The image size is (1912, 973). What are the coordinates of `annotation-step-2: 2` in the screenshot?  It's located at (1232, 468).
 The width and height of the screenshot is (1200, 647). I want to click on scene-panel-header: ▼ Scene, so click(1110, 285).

...

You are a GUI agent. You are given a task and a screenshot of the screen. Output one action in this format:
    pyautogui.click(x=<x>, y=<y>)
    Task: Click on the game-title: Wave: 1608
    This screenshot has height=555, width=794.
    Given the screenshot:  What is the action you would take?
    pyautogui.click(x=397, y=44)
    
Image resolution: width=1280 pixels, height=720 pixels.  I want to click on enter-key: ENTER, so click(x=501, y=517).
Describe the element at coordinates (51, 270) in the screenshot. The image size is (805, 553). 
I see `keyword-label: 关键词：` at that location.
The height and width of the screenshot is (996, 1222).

■ **Prompt**
Copy word for word the records from the line containing "The image size is (1912, 973)." through the line containing "The width and", including both of those lines.

■ **Task output**
The image size is (1912, 973). What are the coordinates of `annotation-step-2: 2` in the screenshot?  It's located at (1232, 468).
 The width and height of the screenshot is (1200, 647). I want to click on scene-panel-header: ▼ Scene, so click(1110, 285).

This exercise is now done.